Stored records
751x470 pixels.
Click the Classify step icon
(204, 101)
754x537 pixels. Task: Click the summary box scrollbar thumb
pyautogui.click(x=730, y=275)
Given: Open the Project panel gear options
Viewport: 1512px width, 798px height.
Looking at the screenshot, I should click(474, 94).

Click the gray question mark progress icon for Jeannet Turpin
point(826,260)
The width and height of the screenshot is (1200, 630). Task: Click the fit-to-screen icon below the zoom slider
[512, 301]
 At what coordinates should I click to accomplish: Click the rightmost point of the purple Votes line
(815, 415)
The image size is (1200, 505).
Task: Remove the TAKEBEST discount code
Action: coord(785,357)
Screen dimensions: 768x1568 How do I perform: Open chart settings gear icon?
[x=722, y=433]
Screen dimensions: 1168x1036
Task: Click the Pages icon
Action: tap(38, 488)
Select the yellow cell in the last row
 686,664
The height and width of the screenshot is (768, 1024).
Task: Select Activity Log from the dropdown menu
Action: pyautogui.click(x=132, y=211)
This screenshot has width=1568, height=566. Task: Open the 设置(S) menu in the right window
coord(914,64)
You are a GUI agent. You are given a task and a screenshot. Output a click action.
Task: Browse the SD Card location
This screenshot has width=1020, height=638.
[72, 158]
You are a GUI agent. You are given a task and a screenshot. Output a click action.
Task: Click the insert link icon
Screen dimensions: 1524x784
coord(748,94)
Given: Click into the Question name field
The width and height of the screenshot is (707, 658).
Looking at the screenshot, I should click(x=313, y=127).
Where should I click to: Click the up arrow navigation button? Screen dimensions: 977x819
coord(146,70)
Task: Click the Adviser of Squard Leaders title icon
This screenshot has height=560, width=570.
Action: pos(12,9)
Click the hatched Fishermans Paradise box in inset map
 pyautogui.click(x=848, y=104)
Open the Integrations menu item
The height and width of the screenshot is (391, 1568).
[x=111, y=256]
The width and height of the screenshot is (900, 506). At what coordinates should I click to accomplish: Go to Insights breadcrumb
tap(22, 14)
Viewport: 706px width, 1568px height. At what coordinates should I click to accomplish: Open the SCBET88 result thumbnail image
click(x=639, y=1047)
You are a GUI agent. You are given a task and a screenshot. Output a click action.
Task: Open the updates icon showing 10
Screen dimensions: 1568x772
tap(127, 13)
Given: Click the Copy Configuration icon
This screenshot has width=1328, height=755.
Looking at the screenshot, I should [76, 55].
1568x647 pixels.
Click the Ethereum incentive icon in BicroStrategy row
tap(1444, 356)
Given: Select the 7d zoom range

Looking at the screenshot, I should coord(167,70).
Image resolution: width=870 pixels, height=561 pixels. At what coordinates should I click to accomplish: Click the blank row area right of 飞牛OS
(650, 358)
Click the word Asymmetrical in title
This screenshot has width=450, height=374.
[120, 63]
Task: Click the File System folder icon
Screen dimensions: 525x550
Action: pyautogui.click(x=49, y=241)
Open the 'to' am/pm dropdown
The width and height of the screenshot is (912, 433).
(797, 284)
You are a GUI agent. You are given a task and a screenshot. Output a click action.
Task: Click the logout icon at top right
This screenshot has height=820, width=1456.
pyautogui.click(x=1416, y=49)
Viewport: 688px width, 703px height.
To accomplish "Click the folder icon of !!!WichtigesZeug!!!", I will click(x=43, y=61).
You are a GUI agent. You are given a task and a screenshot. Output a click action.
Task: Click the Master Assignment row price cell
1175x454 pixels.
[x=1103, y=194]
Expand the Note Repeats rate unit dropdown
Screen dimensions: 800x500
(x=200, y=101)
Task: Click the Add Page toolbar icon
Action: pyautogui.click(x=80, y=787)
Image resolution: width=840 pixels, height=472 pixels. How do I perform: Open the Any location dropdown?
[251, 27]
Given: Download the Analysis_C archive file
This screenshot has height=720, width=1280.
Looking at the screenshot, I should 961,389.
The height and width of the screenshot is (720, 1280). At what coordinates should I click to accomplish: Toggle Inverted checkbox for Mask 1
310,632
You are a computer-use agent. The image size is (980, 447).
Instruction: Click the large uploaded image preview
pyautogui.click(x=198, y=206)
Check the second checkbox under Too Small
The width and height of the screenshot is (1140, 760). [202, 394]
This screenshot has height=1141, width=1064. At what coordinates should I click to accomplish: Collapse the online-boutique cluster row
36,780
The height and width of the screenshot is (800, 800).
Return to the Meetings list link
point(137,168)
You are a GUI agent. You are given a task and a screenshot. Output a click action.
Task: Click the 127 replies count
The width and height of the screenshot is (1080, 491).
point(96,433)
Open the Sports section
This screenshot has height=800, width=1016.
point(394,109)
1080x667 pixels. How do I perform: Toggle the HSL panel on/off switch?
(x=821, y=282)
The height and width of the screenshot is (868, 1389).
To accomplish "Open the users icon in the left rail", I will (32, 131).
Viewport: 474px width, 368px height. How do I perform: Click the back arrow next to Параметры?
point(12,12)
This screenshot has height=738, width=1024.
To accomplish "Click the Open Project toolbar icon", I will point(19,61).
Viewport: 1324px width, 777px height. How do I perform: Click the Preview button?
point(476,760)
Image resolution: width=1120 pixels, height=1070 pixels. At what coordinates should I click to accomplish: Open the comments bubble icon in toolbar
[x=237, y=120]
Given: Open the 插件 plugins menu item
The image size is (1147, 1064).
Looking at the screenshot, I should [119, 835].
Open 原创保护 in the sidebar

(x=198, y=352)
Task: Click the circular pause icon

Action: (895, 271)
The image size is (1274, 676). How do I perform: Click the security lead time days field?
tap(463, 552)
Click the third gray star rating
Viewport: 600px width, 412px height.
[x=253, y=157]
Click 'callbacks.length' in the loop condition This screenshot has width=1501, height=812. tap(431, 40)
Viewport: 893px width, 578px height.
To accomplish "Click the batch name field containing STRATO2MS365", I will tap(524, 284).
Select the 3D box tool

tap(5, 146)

Exercise brief: Exactly as written, copy out all the entries above.

Finished task:
751x470 pixels.
Click the Classify step icon
(204, 101)
754x537 pixels. Task: Click the summary box scrollbar thumb
pyautogui.click(x=730, y=275)
Given: Open the Project panel gear options
Viewport: 1512px width, 798px height.
Looking at the screenshot, I should click(474, 94).

Click the gray question mark progress icon for Jeannet Turpin
point(826,260)
The width and height of the screenshot is (1200, 630). Task: Click the fit-to-screen icon below the zoom slider
[512, 301]
 At what coordinates should I click to accomplish: Click the rightmost point of the purple Votes line
(815, 415)
The image size is (1200, 505).
Task: Remove the TAKEBEST discount code
Action: coord(785,357)
Screen dimensions: 768x1568 How do I perform: Open chart settings gear icon?
[x=722, y=433]
Screen dimensions: 1168x1036
Task: Click the Pages icon
Action: tap(38, 488)
Select the yellow cell in the last row
 686,664
The height and width of the screenshot is (768, 1024).
Task: Select Activity Log from the dropdown menu
Action: pyautogui.click(x=132, y=211)
This screenshot has width=1568, height=566. Task: Open the 设置(S) menu in the right window
coord(914,64)
You are a GUI agent. You are given a task and a screenshot. Output a click action.
Task: Browse the SD Card location
This screenshot has width=1020, height=638.
[72, 158]
You are a GUI agent. You are given a task and a screenshot. Output a click action.
Task: Click the insert link icon
Screen dimensions: 1524x784
coord(748,94)
Given: Click into the Question name field
The width and height of the screenshot is (707, 658).
Looking at the screenshot, I should click(x=313, y=127).
Where should I click to: Click the up arrow navigation button? Screen dimensions: 977x819
coord(146,70)
Task: Click the Adviser of Squard Leaders title icon
This screenshot has height=560, width=570.
Action: pos(12,9)
Click the hatched Fishermans Paradise box in inset map
 pyautogui.click(x=848, y=104)
Open the Integrations menu item
The height and width of the screenshot is (391, 1568).
[x=111, y=256]
The width and height of the screenshot is (900, 506). At what coordinates should I click to accomplish: Go to Insights breadcrumb
tap(22, 14)
Viewport: 706px width, 1568px height. At what coordinates should I click to accomplish: Open the SCBET88 result thumbnail image
click(x=639, y=1047)
You are a GUI agent. You are given a task and a screenshot. Output a click action.
Task: Open the updates icon showing 10
Screen dimensions: 1568x772
tap(127, 13)
Given: Click the Copy Configuration icon
This screenshot has width=1328, height=755.
Looking at the screenshot, I should [76, 55].
1568x647 pixels.
Click the Ethereum incentive icon in BicroStrategy row
tap(1444, 356)
Given: Select the 7d zoom range

Looking at the screenshot, I should coord(167,70).
Image resolution: width=870 pixels, height=561 pixels. At what coordinates should I click to accomplish: Click the blank row area right of 飞牛OS
(650, 358)
Click the word Asymmetrical in title
This screenshot has width=450, height=374.
[120, 63]
Task: Click the File System folder icon
Screen dimensions: 525x550
Action: pyautogui.click(x=49, y=241)
Open the 'to' am/pm dropdown
The width and height of the screenshot is (912, 433).
(797, 284)
You are a GUI agent. You are given a task and a screenshot. Output a click action.
Task: Click the logout icon at top right
This screenshot has height=820, width=1456.
pyautogui.click(x=1416, y=49)
Viewport: 688px width, 703px height.
To accomplish "Click the folder icon of !!!WichtigesZeug!!!", I will click(x=43, y=61).
You are a GUI agent. You are given a task and a screenshot. Output a click action.
Task: Click the Master Assignment row price cell
1175x454 pixels.
[x=1103, y=194]
Expand the Note Repeats rate unit dropdown
Screen dimensions: 800x500
(x=200, y=101)
Task: Click the Add Page toolbar icon
Action: pyautogui.click(x=80, y=787)
Image resolution: width=840 pixels, height=472 pixels. How do I perform: Open the Any location dropdown?
[251, 27]
Given: Download the Analysis_C archive file
This screenshot has height=720, width=1280.
Looking at the screenshot, I should 961,389.
The height and width of the screenshot is (720, 1280). At what coordinates should I click to accomplish: Toggle Inverted checkbox for Mask 1
310,632
You are a computer-use agent. The image size is (980, 447).
Instruction: Click the large uploaded image preview
pyautogui.click(x=198, y=206)
Check the second checkbox under Too Small
The width and height of the screenshot is (1140, 760). [202, 394]
This screenshot has height=1141, width=1064. At what coordinates should I click to accomplish: Collapse the online-boutique cluster row
36,780
The height and width of the screenshot is (800, 800).
Return to the Meetings list link
point(137,168)
You are a GUI agent. You are given a task and a screenshot. Output a click action.
Task: Click the 127 replies count
The width and height of the screenshot is (1080, 491).
point(96,433)
Open the Sports section
This screenshot has height=800, width=1016.
point(394,109)
1080x667 pixels. How do I perform: Toggle the HSL panel on/off switch?
(x=821, y=282)
The height and width of the screenshot is (868, 1389).
To accomplish "Open the users icon in the left rail", I will (32, 131).
Viewport: 474px width, 368px height. How do I perform: Click the back arrow next to Параметры?
point(12,12)
This screenshot has height=738, width=1024.
To accomplish "Click the Open Project toolbar icon", I will point(19,61).
Viewport: 1324px width, 777px height. How do I perform: Click the Preview button?
point(476,760)
Image resolution: width=1120 pixels, height=1070 pixels. At what coordinates should I click to accomplish: Open the comments bubble icon in toolbar
[x=237, y=120]
Given: Open the 插件 plugins menu item
The image size is (1147, 1064).
Looking at the screenshot, I should [119, 835].
Open 原创保护 in the sidebar

(x=198, y=352)
Task: Click the circular pause icon

Action: (895, 271)
The image size is (1274, 676). How do I perform: Click the security lead time days field?
tap(463, 552)
Click the third gray star rating
Viewport: 600px width, 412px height.
[x=253, y=157]
Click 'callbacks.length' in the loop condition This screenshot has width=1501, height=812. tap(431, 40)
Viewport: 893px width, 578px height.
To accomplish "Click the batch name field containing STRATO2MS365", I will tap(524, 284).
Select the 3D box tool

tap(5, 146)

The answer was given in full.